If a line in the entries contains the string "Given", include that line in your answer.
==== DATASET RECORDS
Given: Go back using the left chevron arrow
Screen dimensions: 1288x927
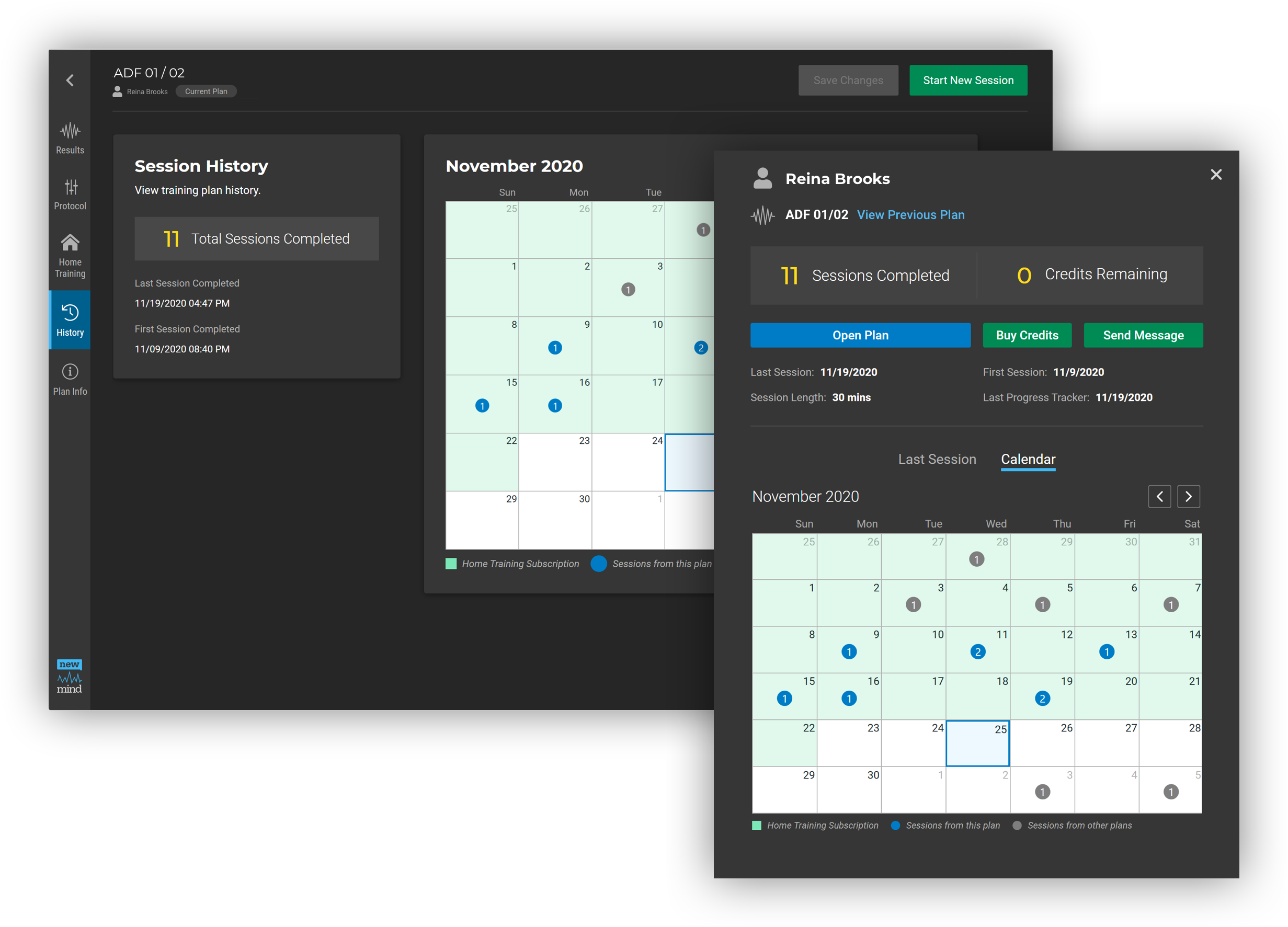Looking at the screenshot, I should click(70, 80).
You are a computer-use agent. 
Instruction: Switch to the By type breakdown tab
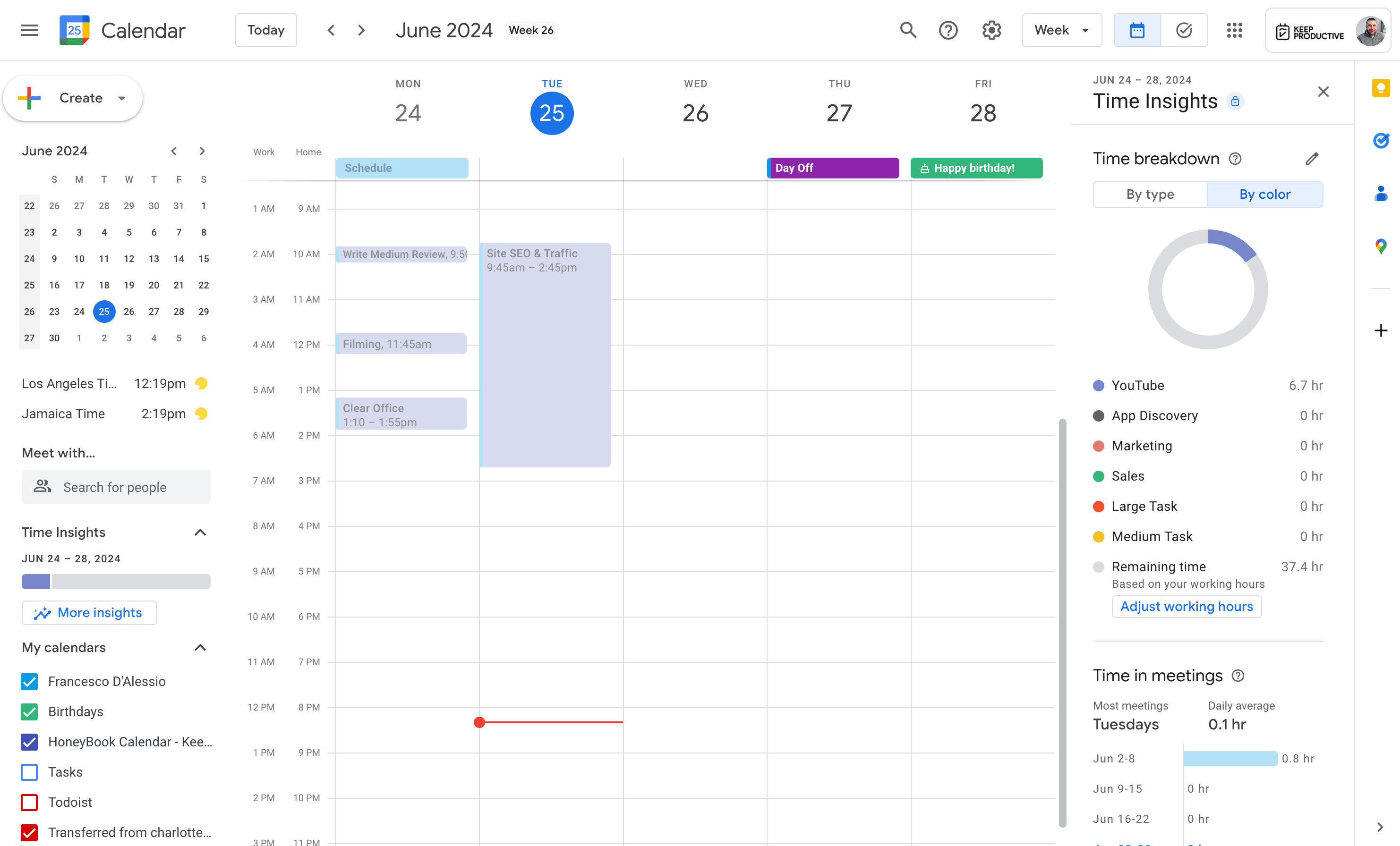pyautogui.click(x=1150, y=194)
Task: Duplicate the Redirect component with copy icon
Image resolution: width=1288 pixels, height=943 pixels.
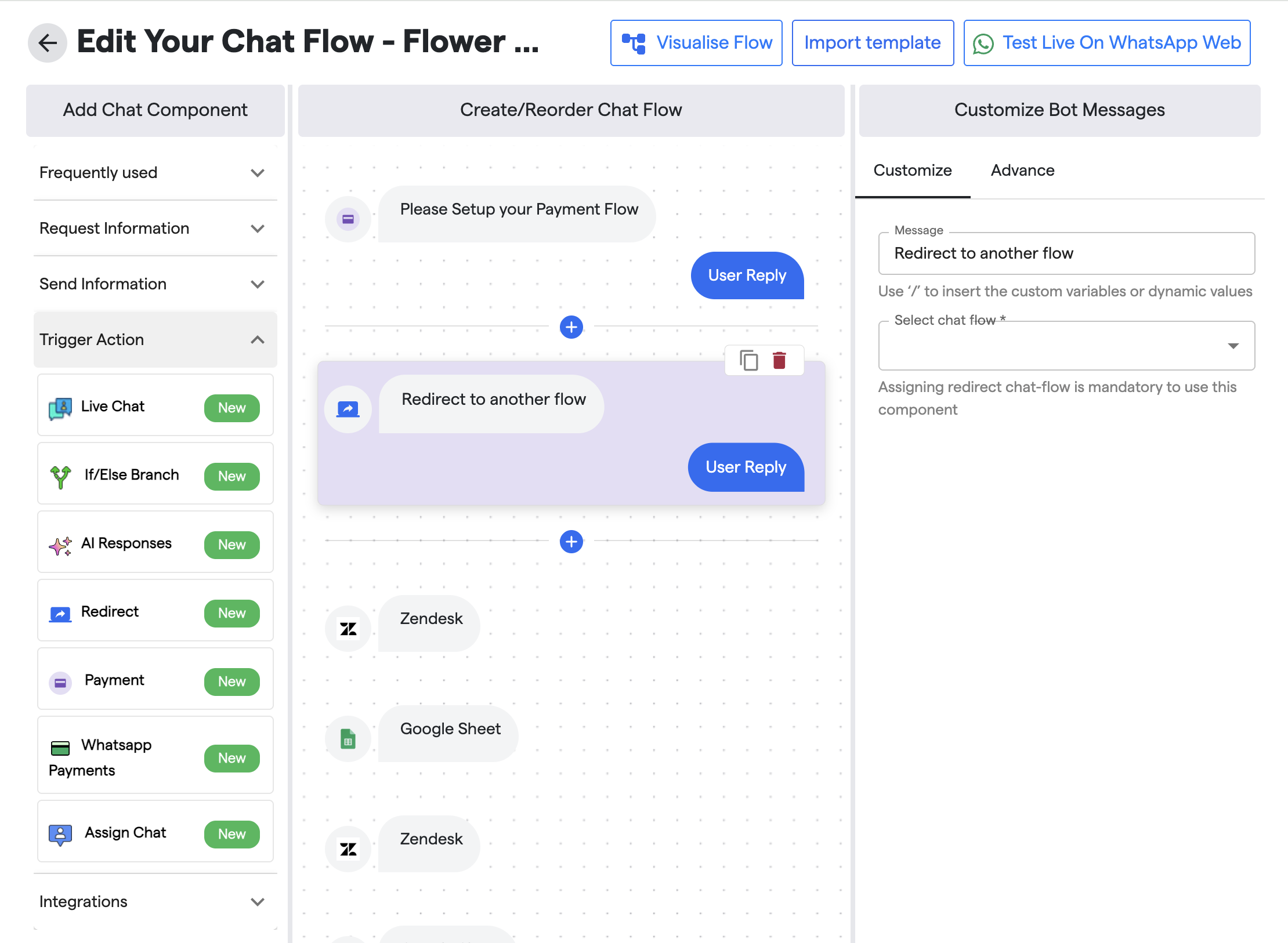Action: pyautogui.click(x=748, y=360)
========
==== DATASET RECORDS
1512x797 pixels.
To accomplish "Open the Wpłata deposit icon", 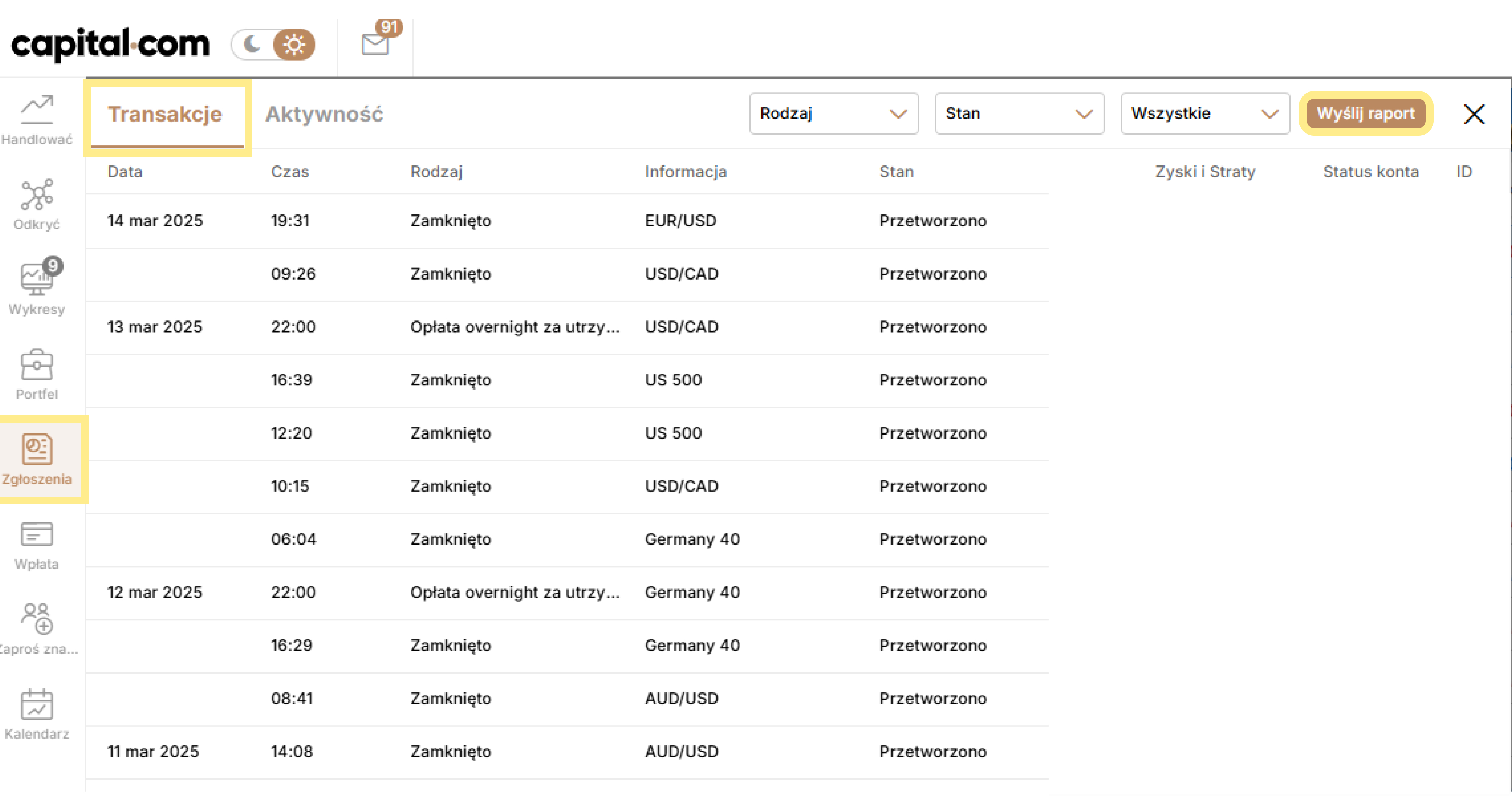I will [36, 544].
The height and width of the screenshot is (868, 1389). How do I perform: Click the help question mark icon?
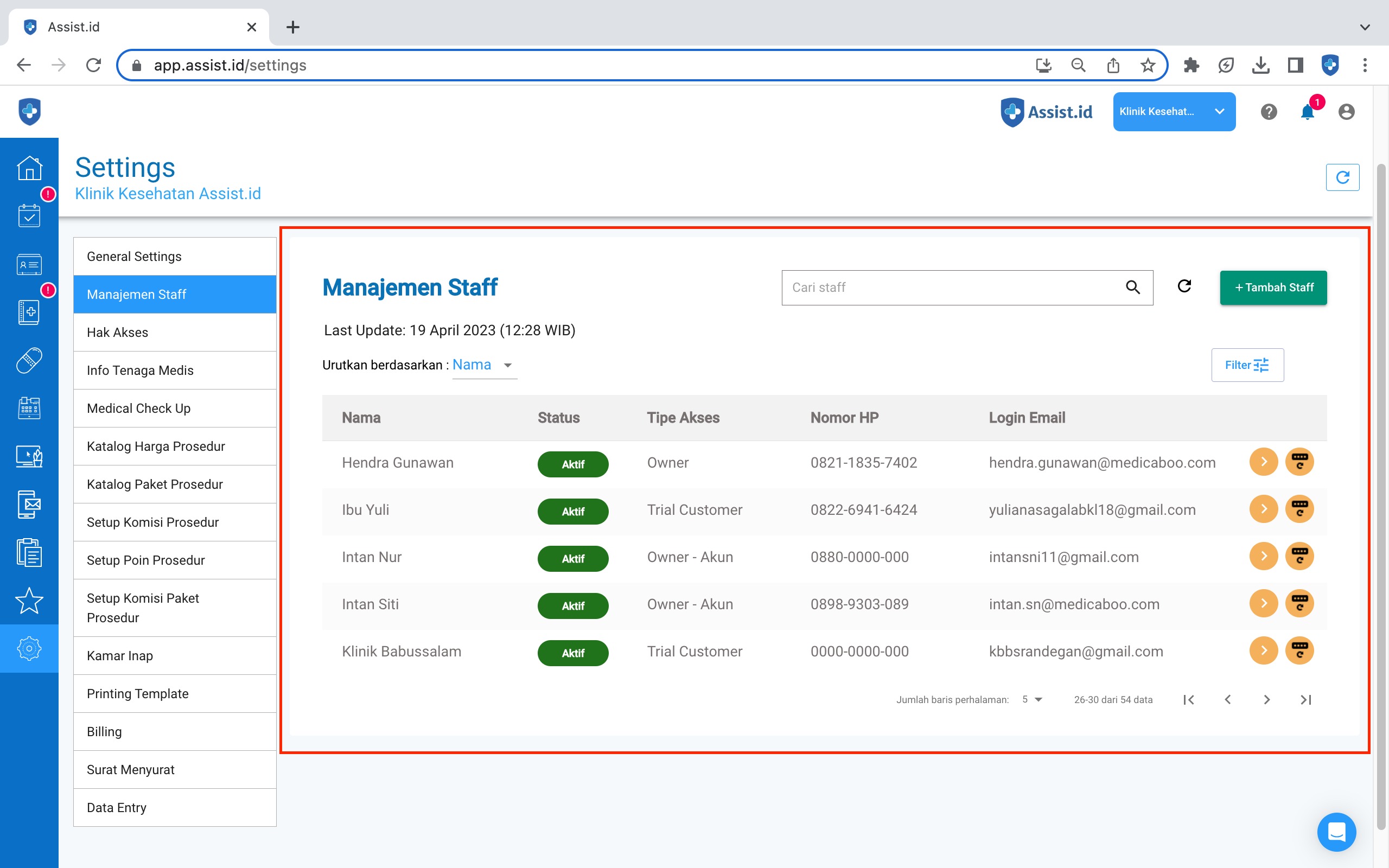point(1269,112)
========
==== DATASET RECORDS
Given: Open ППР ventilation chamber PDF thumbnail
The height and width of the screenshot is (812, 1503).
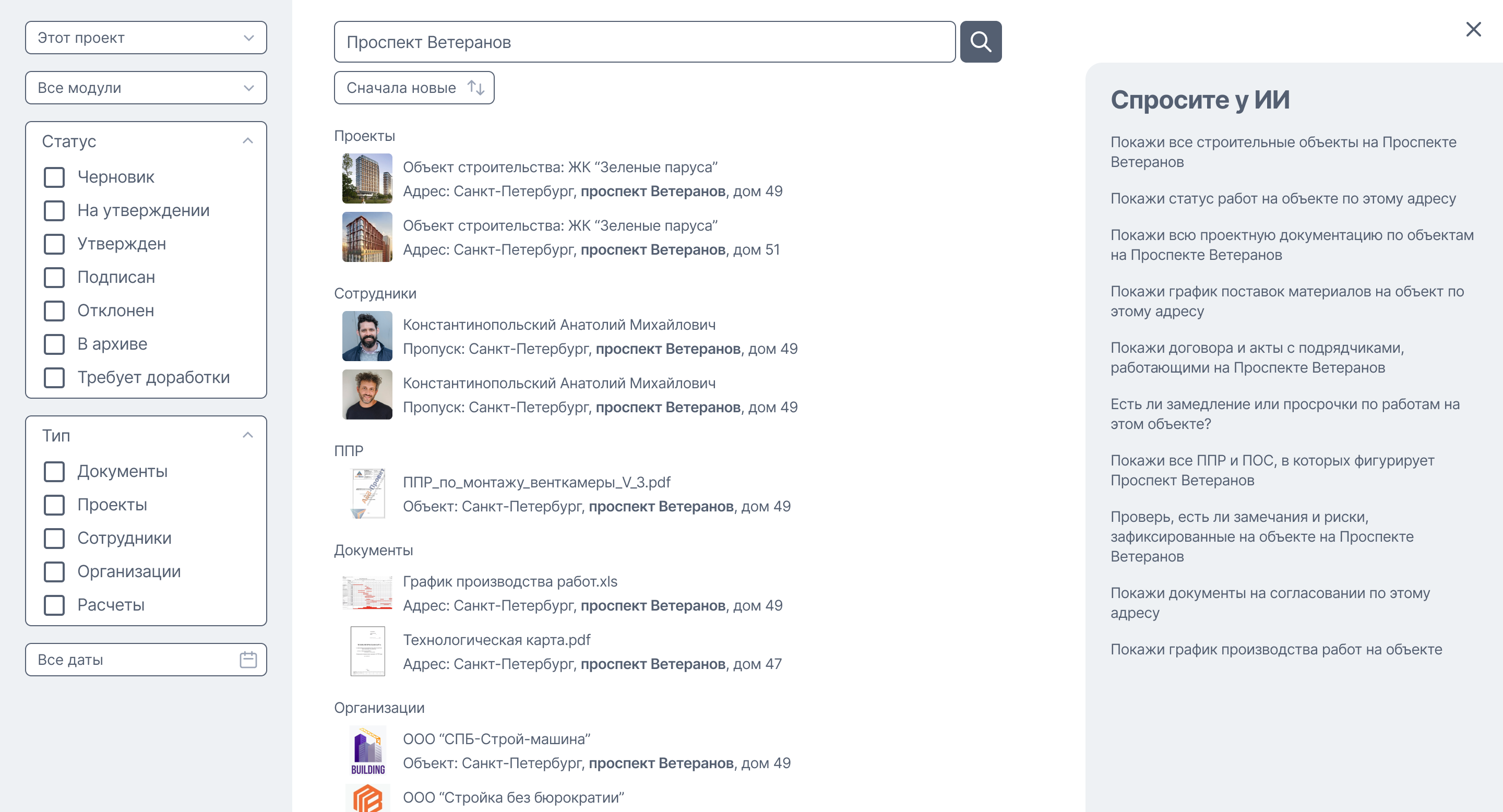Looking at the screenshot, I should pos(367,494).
========
[TASK SOLUTION]
Given: Go back using the left chevron arrow
Given: Open ППР ventilation chamber PDF thumbnail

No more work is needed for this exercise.